Frequently Asked Questions¶

Welcome to our section of Frequently Asked Questions. Over time, we plan to update this page based on the open issues. Since some questions and details are crucial for the correct execution of Geomosaic, you will likely see redundancy details as we already have explained in other parts of the documentation.

How to ignore samples that failed a module computation¶

For instance, if the assembly failed for some samples, you can ignore them in the next modules when you are preparing the scripts with the geomosaic prerun (using the option --ignore_samples).

How to submit an array job with the option to execute only a specific number of samples at the time?¶

Using Slurm specification, users can set a specific number of jobs in execution. Once geomosaic prerun has been executed, you can modify the slurm script of geomosaic by adding %2 to the line of the array job. Specifically, the result should be something like this:

...
#SBATCH --array=1-32%2
...

meaning that slurm can only execute 2 jobs at the time.
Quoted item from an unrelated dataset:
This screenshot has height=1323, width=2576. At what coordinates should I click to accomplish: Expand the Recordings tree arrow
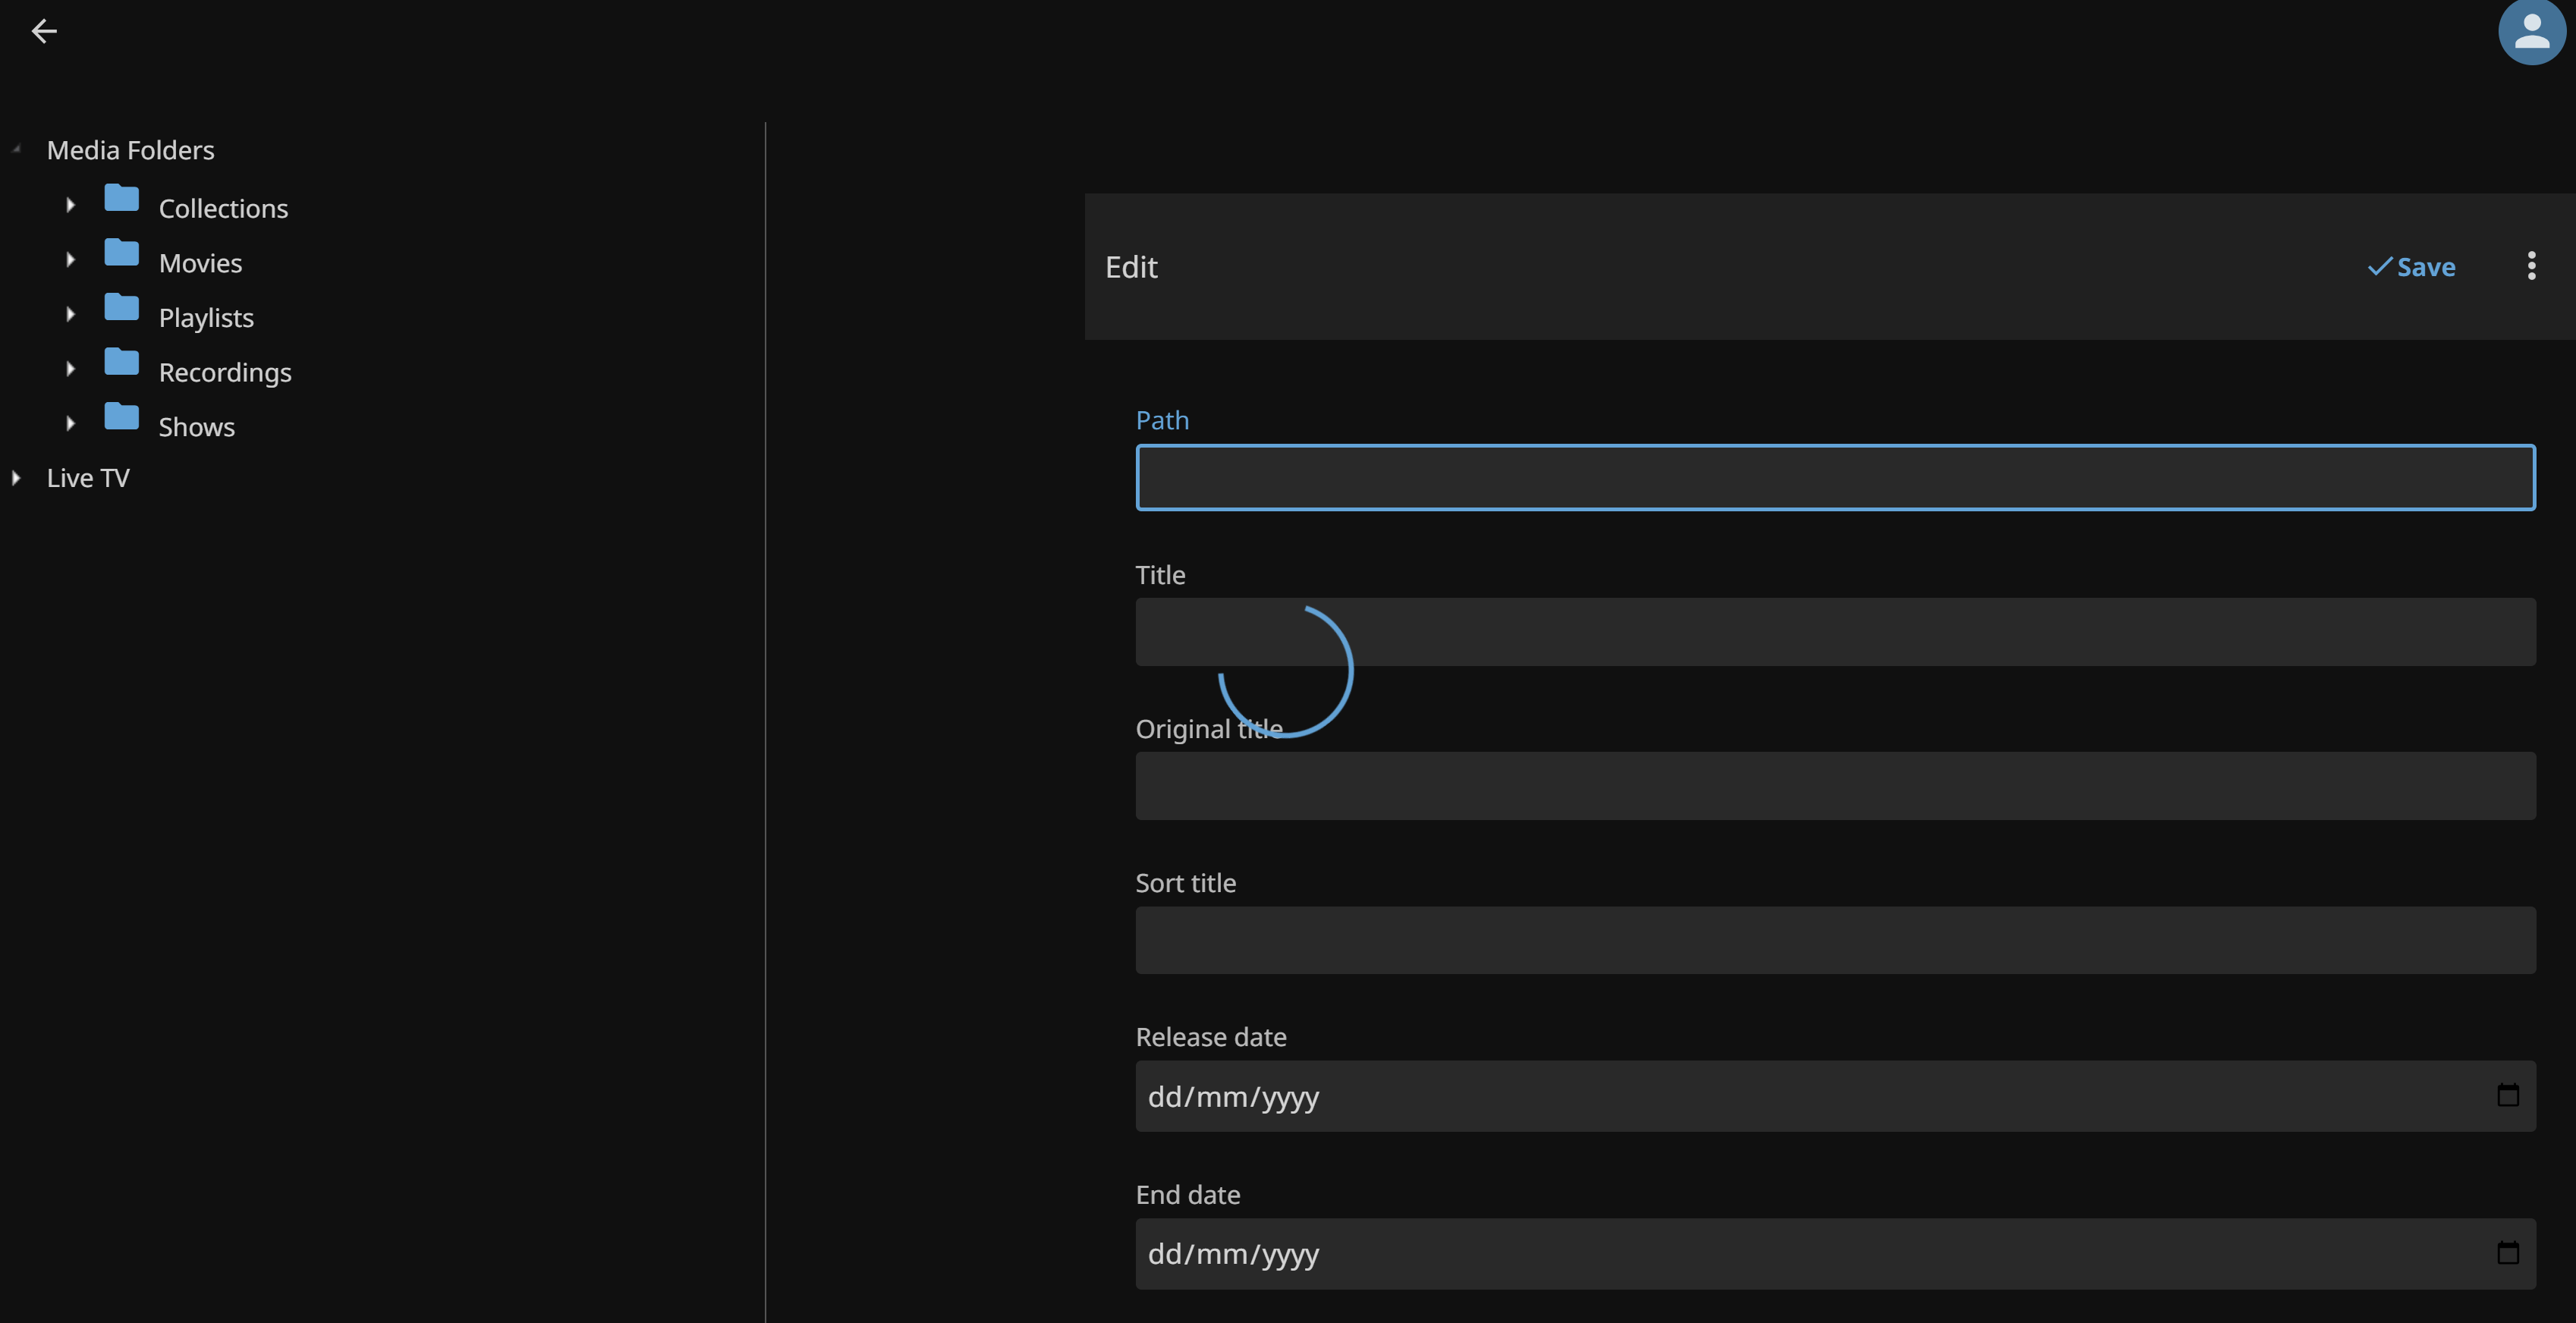pos(70,369)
How can I see the SLURM queue of my jobs¶

Let’s assume that my account is dcorso, I can see the queue using the following commands squeue -u dcorso (specific for my account) or squeue.

squeue -u dcorso

How can I check SLURM status of my jobs?¶

Assuming that you know which is the job ID (for example 123456), in clusters that have SLURM you can use the following command

sacct -j 123456

If you are working with a TMUX session, we suggest to add less in pipe to be able to normal scroll with the mouse (To check)

sacct -j 123456 | less

This command is useful to see the logs and then the samples that failed a computation. For instance, if the assembly failed for some samples, you can ignore them in the next modules when you are preparing the scripts with the geomosaic prerun (using the option --ignore_samples).

How can I use the same conda environments and external databases for different execute of Geomosaic?¶

As we have suggested also in the Walkthrough tutorial, it is a good practice to specify the same folder for the -c and -e options in the geomosaic setup, respectively for the conda environment and external databases.

How can I add other options to the tools of my workflow?¶

Assuming that you already run geomosaic workflow / geomosaic unit, first you should know where is located your folder related to “GM USER PARAMETERS”. If you don’t know this information, you can retrieve it by opening the file called gmsetup.yaml (if you have specified the -s option during the geomosaic setup command, the corresponding filename could be different, so you should remember this). By opening such file, you can see the path related to the key GM_USER_PARAMETERS. Now in the terminal, change directory to this path, and you should be able to see many files with tool name that you have chosen. For example, if you chose metaspades for the assembly module, you should see metaspades.yaml. Basically this is a text configuration file in which you can specify additional options for the corresponding tool as a bullet point list. For instance, let’s assume that you are interested in adding the memory option for metaspades of 500 Gb (according to metaspades documentation), you can open that file with nano (for example) and add that option, something like this:

nano metaspades.yaml

metaspades:
- -k 33,55,77,127
- --memory 500

seqkit:
- --min-len 2000

Save and close the file. That’s it. Indeed, when the workflow is going to be executed, those file are read in order to add all the options that they contain, to the tool run.

ALTERNATIVE (For more expert users): Although we do not suggest this way, you can modify the Snakefile.smk that was created after the geomosaic workflow, and add that option in the corresponding line of the execution of your tool of interest.